HOMBRES LOCOS

Vuelve Mad Men, el mejor exponente del salto cualitativo que han experimentado las series de televisión en los últimos diez años. Actores y actrices brillantes, guiones magistrales, y una caracterización psicológica de algunos personajes tan compleja que resultaría imposible de lograr en dos horas de largometraje. La minuciosa descripción del mundo de la publicidad en la Norteamérica de los años sesenta, además de entretener, nos coloca ante situaciones cotidianas de aquella época que hoy resultan inconcebibles. Un ejemplo sería el descarado flirteo sexual en el ámbito laboral, despojado de cualquier tipo de culpabilidad desde la órbita masculina, y asumido como un elemento más del trabajo por muchas mujeres. Por mucho menos de lo que se muestra en cualquier capítulo de la serie hoy se puede truncar una carrera profesional, afortunadamente. Otra cuestión sorprendente, sobre todo para los más jóvenes, es el fumar compulsivo de la mayoría de sus protagonistas, a todas horas y en cualquier ámbito o situación, mujeres embarazadas incluidas. Además es habitual el consumo de alcohol en los despachos de los ejecutivos para celebrar un éxito, y también antes de una reunión, y durante la misma, y por supuesto al terminarla. Resultaría alucinante hoy en día entrar en un despacho y encontrar una botella de whisky sobre la mesa de un directivo. Finalmente, al concluir su extenuante jornada laboral, Don Draper abandona su despacho en Madison Avenue y se relaja tomando cocktails en alguno de los elegantes clubs del Upper East Side en Manhattan. Después, se pone al volante de su flamante Cadillac azul y conduce cansado y con los ojos entreabiertos hasta su casa en las afueras de Nueva York. Pero esta escena ya no nos llama tanto la atención.
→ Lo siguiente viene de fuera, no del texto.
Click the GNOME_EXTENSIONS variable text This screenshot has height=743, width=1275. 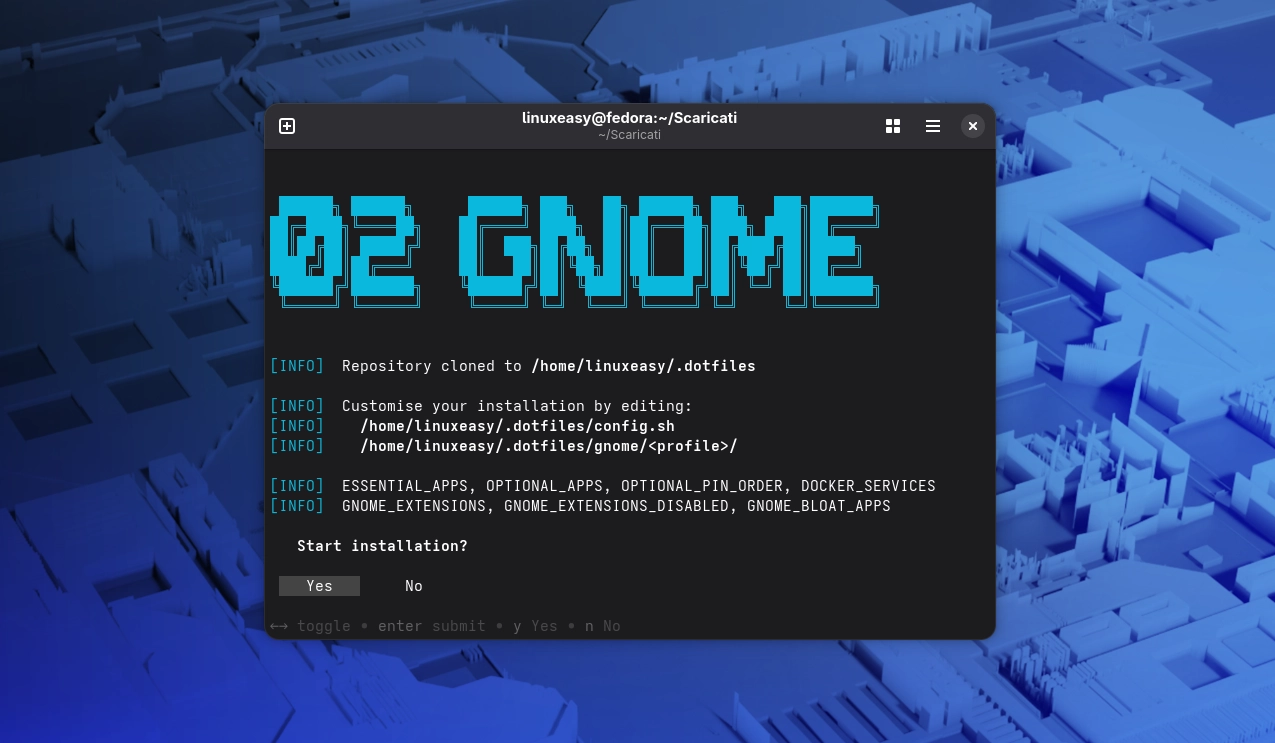click(x=413, y=506)
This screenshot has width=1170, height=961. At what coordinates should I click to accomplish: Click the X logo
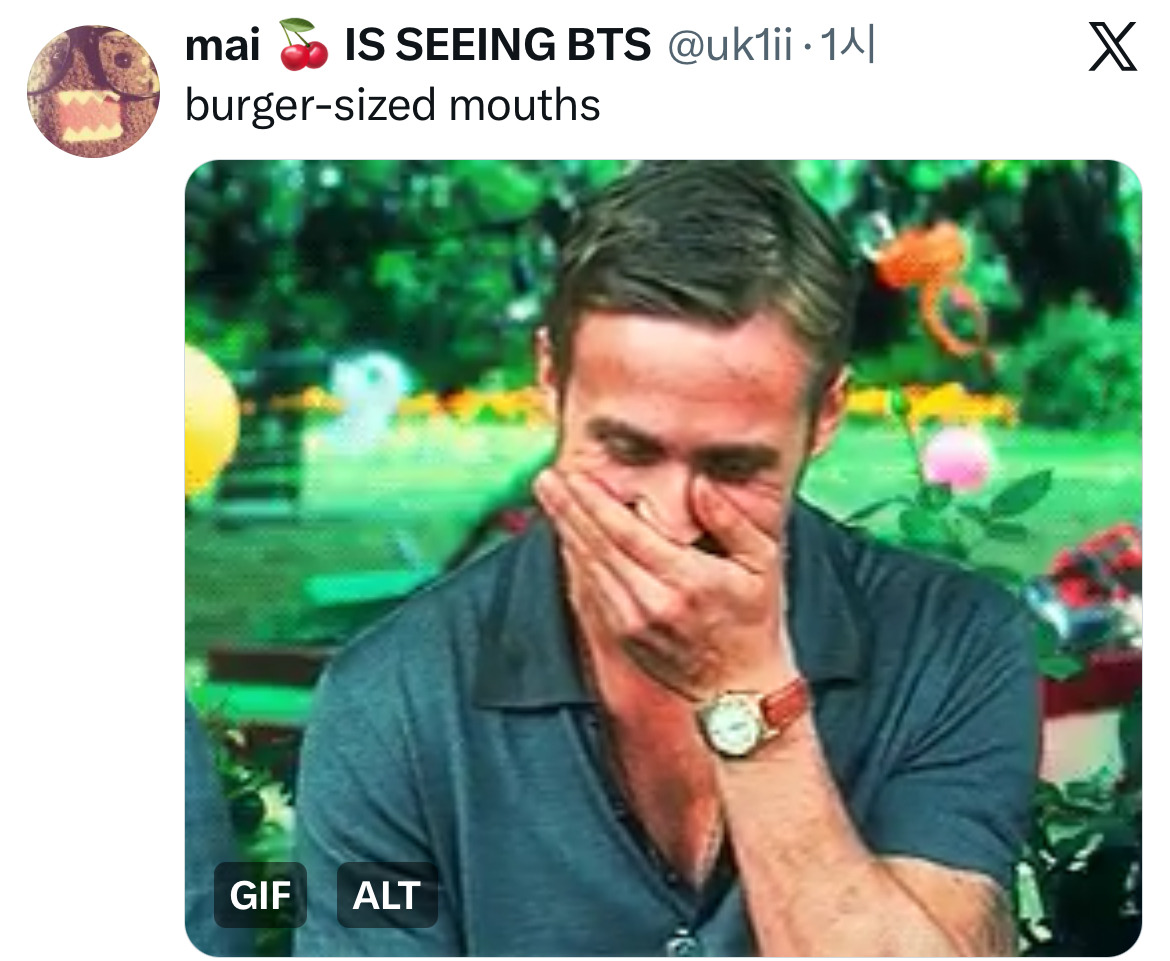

La semana pasada dos policías fuera de servicio viajaban borrachos en un vehículo camuflado, volviendo a sus domicilios después de una buena farra. Golpearon a una ciclista alemana causándole la muerte, y después huyeron del lugar de los hechos sin auxiliar a la víctima. Un accidente más, de trágicas consecuencias, pero con elementos que lo han hecho saltar a las portadas de todos los medios de comunicación: agentes de la autoridad, usando un coche oficial y omitiendo el deber de socorro. El suceso ha resultado amplificado por una pésima gestión de la comunicación por parte de sus responsables, en un ejercicio de corporativismo mal entendido que lejos de proteger la imagen del colectivo ha estado a punto de conseguir exactamente lo contrario. Lo llamativo de estas circunstancias, por excepcionales, ha eclipsado lo realmente preocupante: a pesar de las campañas de concienciación, el incremento de los controles de alcoholemia, la modificación del Código Penal y la introducción del carnet por puntos, España sigue siendo uno de los países del mundo desarrollado con una mayor siniestralidad en las carreteras por el consumo de alcohol. Esta es una realidad asumida porque, por desgracia, beber primero y conducir después sigue siendo en nuestro país una conducta socialmente aceptada que no merece un reproche intenso y generalizado. Al “voy bien, controlo”, se responde “tú sabrás, es tu problema”. Pero no lo es, o al menos no en exclusiva. Aunque parezca incréible, tomar copas de noche sigue asociándose a una actitud sociable y enrollada, y beber refrescos, a priori, es de muermos o frikis. Y esto no sólo ocurre entre los más jóvenes. Negar que existe a menudo esta presión lúdico-social es engañarse. Ahora además se añade una competición estúpida cada fin de semana por ver quién pide la ginebra más rara de entre las doscientas cincuenta y cuatro que ofrece el local, combinadas con tónicas indias, neozelandesas o guatemaltecas. Y la crítica más habitual que se escucha a esta moda snob es el precio de los combinados, sin que nadie sea capaz de explicar con argumentos sensatos y convincentes por qué se debe estimular el consumo barato de alcohol de alta graduación fuera de los domicilios particulares. Por la mitad de lo que cuesta el último gintonic un taxi te deja a unos pasos de tu cama sin necesidad de emular al volante a un hombre loco, y aún te sobran unos euros para comprar las aspirinas del día siguiente.